As one of the emerging directions in “programmable medicine,” nucleic acid drugs comprise two main technological branches: small nucleic acids and mRNA. Small nucleic acid drugs, compared to existing small molecules and antibody drugs, offer advantages such as rapid target screening, high success rates in research and development, low likelihood of resistance, broader therapeutic areas, and long-lasting effects. They are poised to become the third major category of drugs after small molecules and antibodies.

On August 16-17, 2022, the First VacFuture 2022 (Guangzhou) Summit on RNA Therapy and Novel Vaccine Industry was successfully held in Guangzhou, attracting 913 professional attendees and featuring 55 guest speakers. Concurrently, the Second VacFuture 2023 (Wuhan) Summit on RNA Therapy and Novel Vaccine Industry is scheduled for June 3-4, 2023, in Wuhan, with over 800 attendees and 40 exhibitors expected.

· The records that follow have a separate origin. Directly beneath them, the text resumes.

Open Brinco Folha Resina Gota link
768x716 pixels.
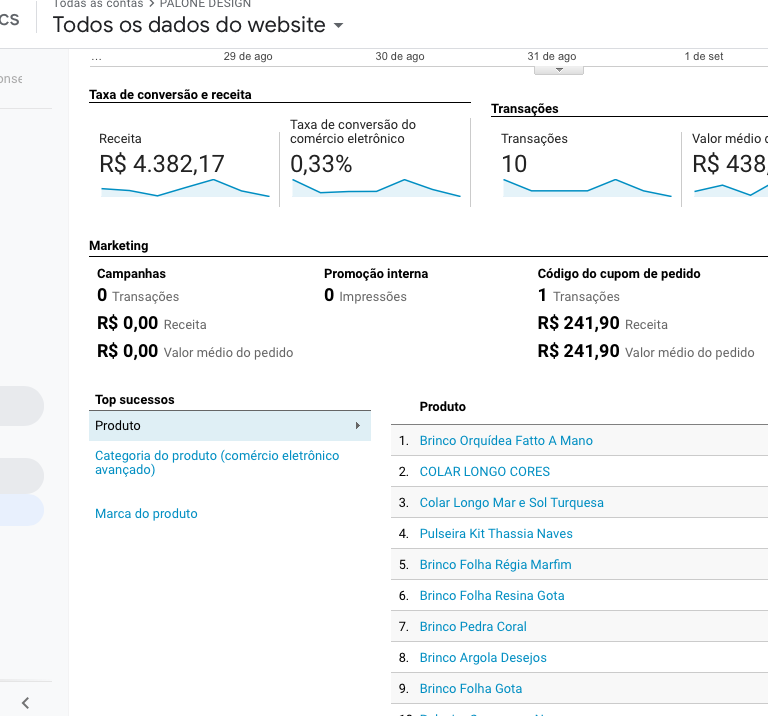click(492, 596)
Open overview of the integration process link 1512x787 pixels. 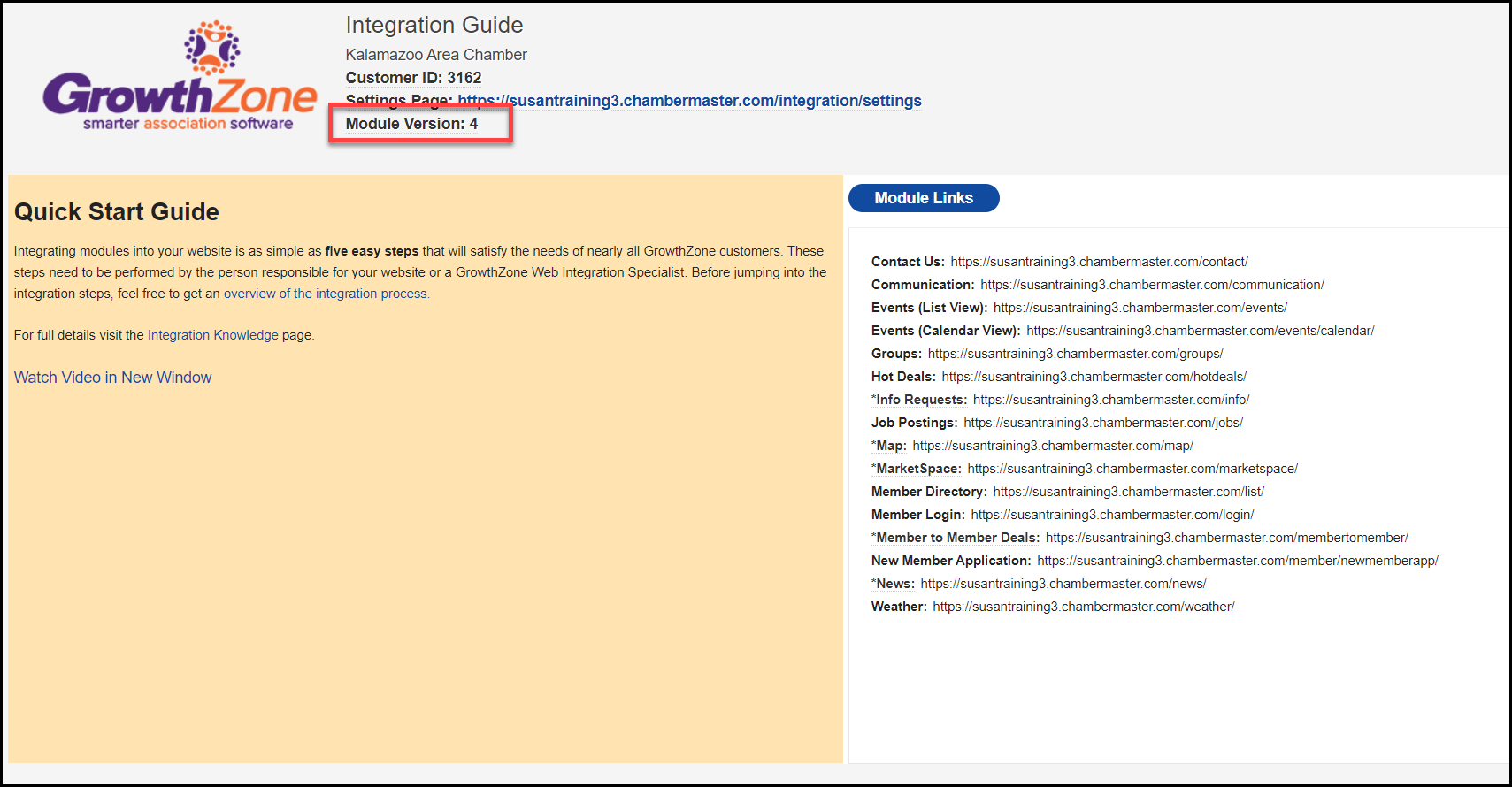pyautogui.click(x=326, y=294)
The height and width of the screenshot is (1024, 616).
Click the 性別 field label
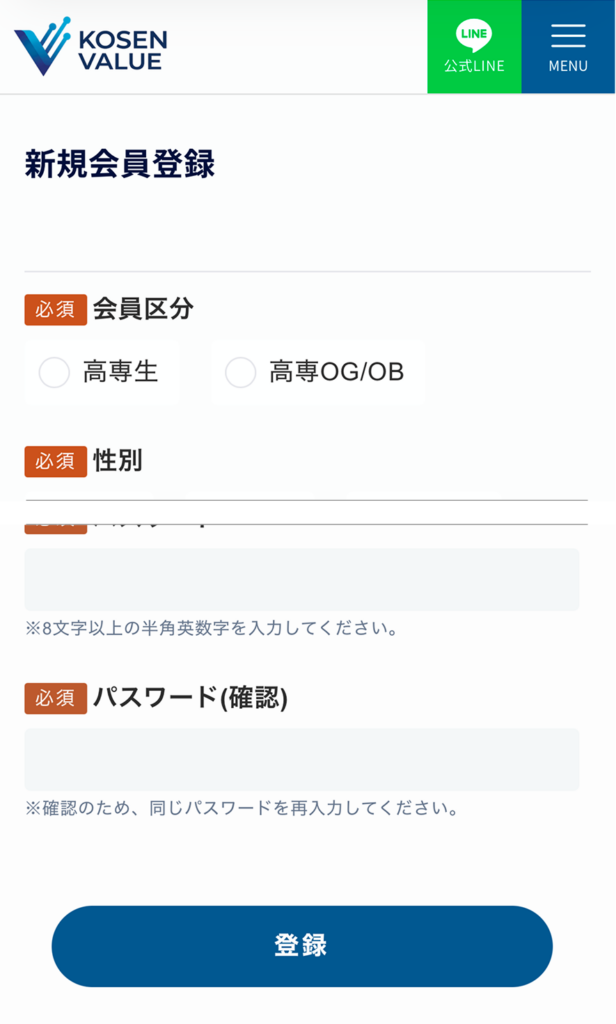117,461
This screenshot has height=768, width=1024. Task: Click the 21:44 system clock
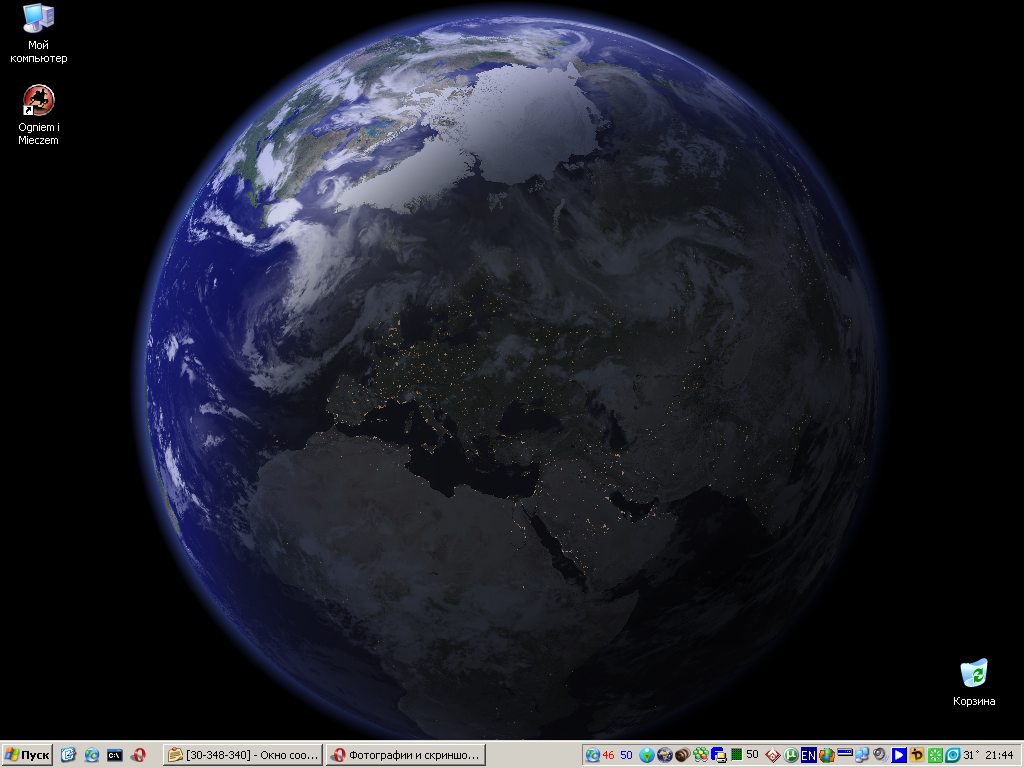point(1000,755)
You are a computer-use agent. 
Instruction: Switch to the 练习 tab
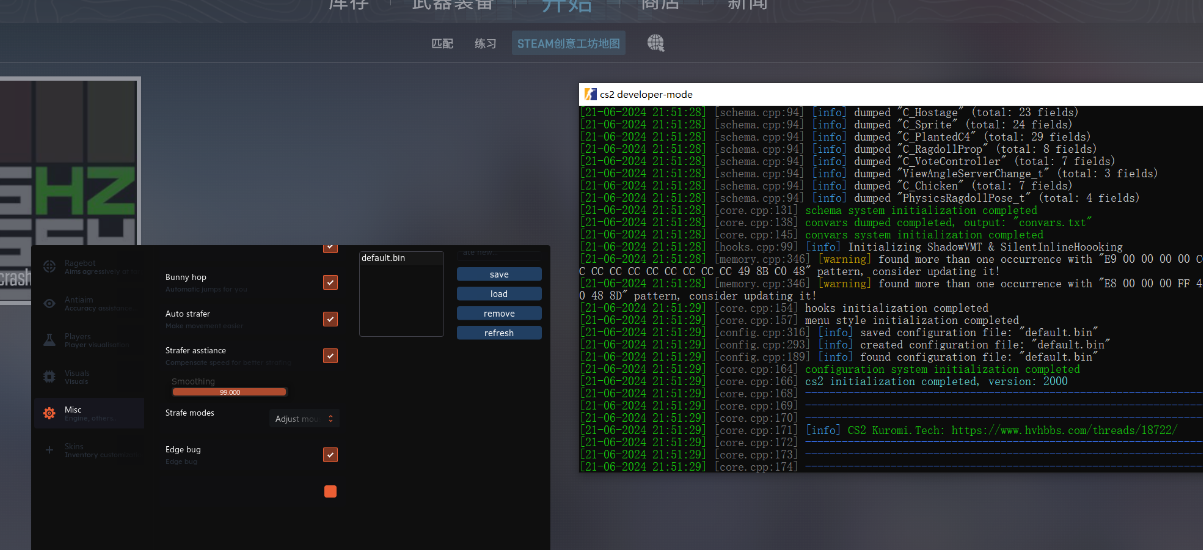(x=485, y=44)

The summit will focus on “Small Nucleic Acid Drug Development” and “mRNA Novel Vaccine Research and Development.”

Hosted by: Fung Sheng Biological

Supported by: Shanghai Biopharmaceutical Industry Association, Hubei Bioinformatics Society, Guangdong Medic Valley

Media Partner: RNAScript

Theme: Focusing on RNA Therapy Breakthroughs to Chart the Blueprint for Next-Generation Vaccine Localization Challenges

Date: June 3-4, 2023

Venue: Wuhan Marriott Hotel Optics Valley

Domestic misconceptions exist regarding the field of oligonucleotides. In terms of molecular weight, oligonucleotides fall between small molecules and large molecules. Compared to traditional small molecule drugs or antibody drugs, nucleic acid drugs may appear to have simpler preparation processes, but there are significant differences at each stage.

Veliter Biomedical Technology Company, established in July 2019, specializes in the development (AD), process development (PD), and GMP production of oligonucleotides, with an annual production capacity of 15 to 20 kilograms.

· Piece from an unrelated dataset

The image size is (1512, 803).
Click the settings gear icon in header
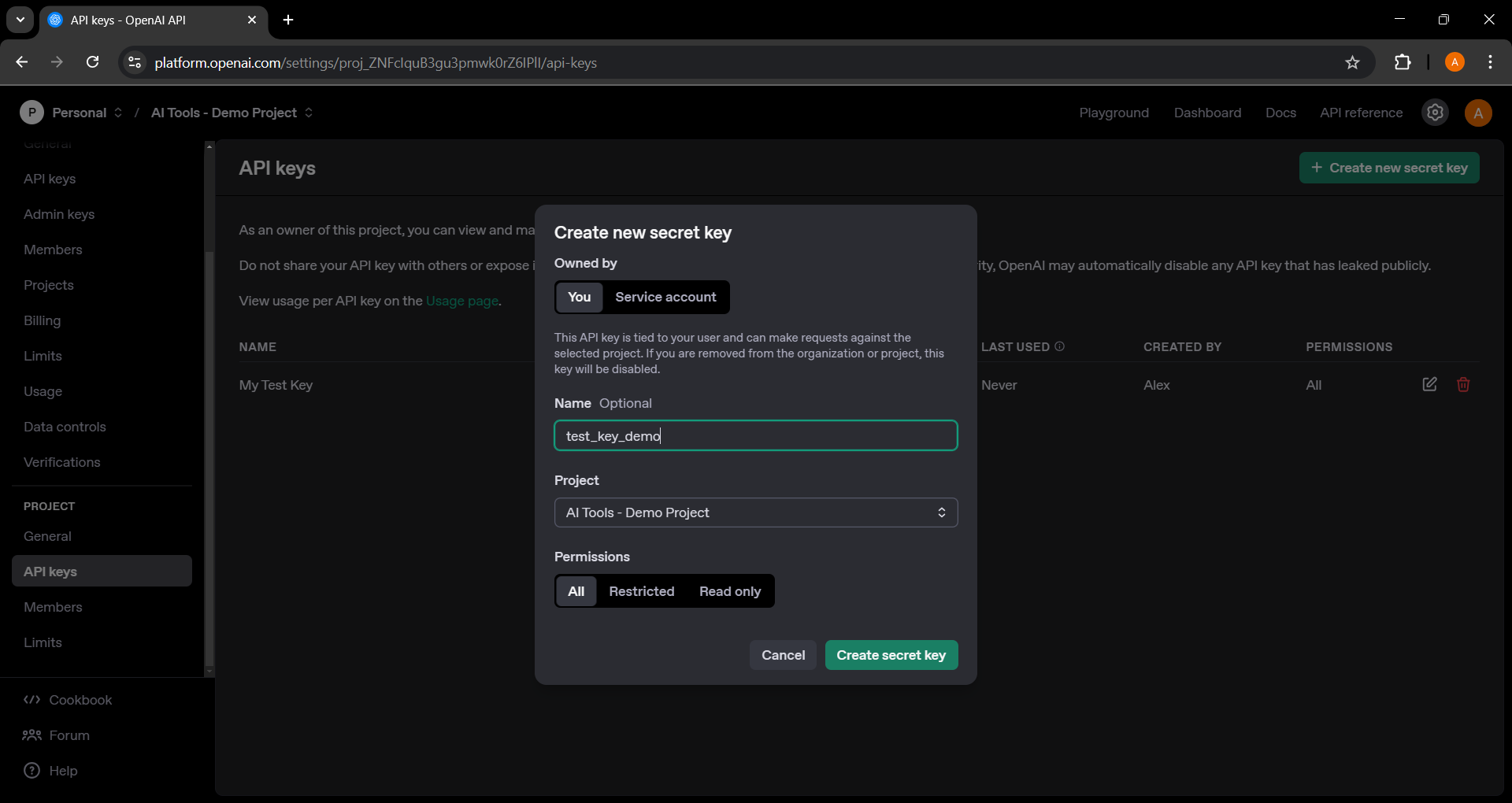click(1435, 113)
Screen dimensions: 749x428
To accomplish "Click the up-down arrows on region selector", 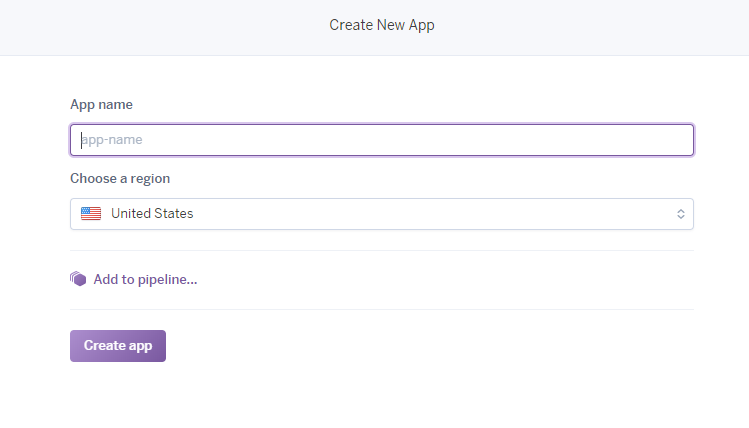I will coord(680,214).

Time is money. Early-stage AD and PD implementation are crucial for controlling impurities, establishing analytical methods, and optimizing processes, which is markedly different from small molecules. For example, in synthesis, if purification is only performed after synthesis, sometimes it may be an impossible task.

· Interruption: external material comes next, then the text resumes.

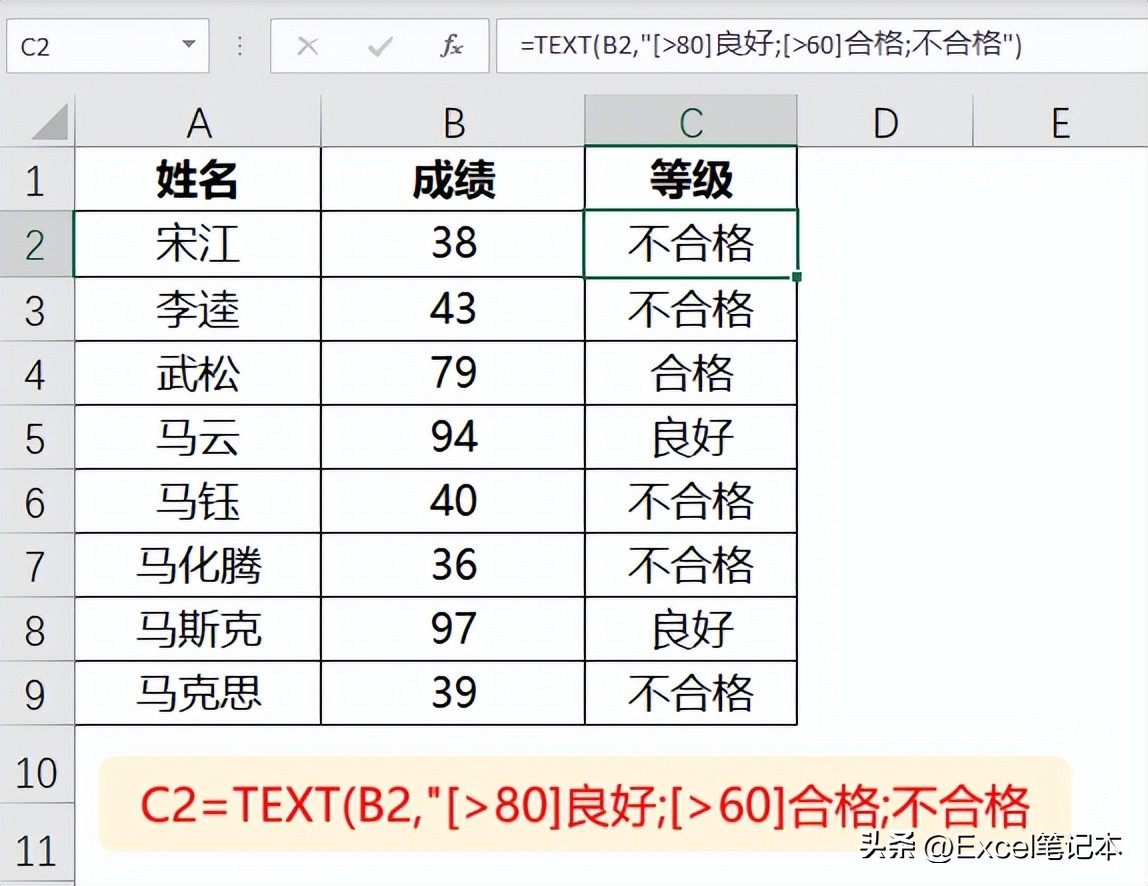
Task: Select row 5 header
Action: (37, 437)
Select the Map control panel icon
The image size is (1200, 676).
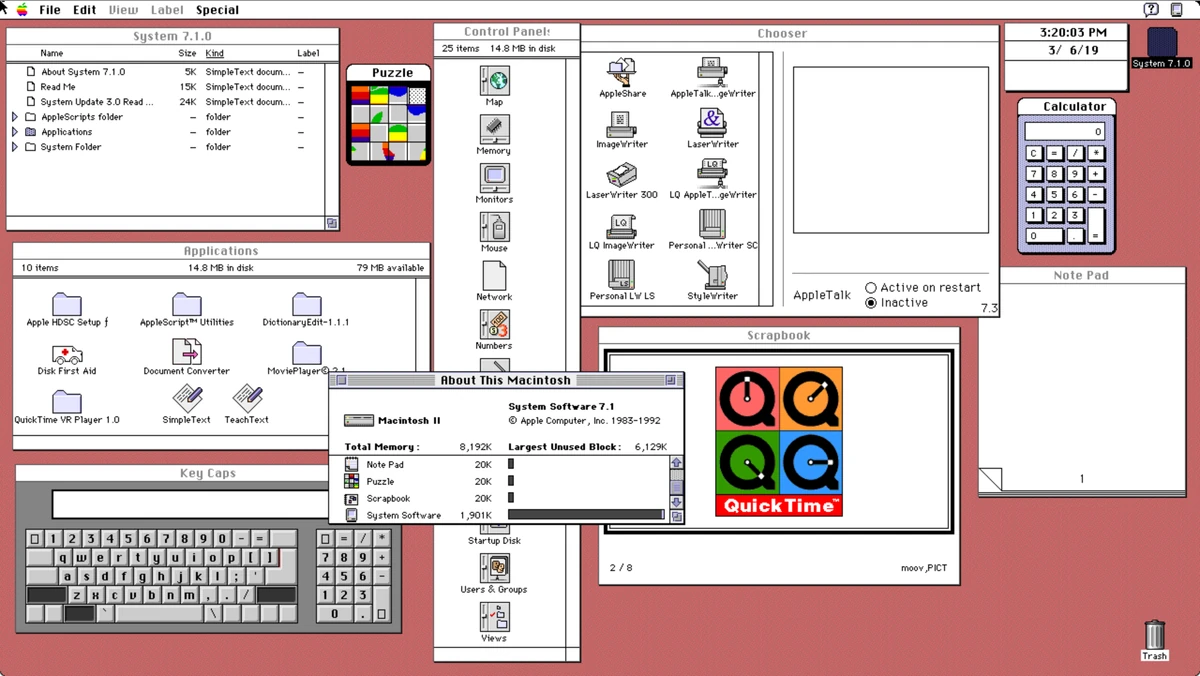(493, 81)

In the early stages, the goal of R&D is to obtain a product, whereas the concept shifts entirely in PD. All synthesis data obtained in R&D become meaningless in PD, which is a significant difference from small molecule and antibody drugs. The characteristic of the oligonucleotide field is that the R&D process is rapid, but once it comes to filing, there is often insufficient time for PD, requiring more time and effort.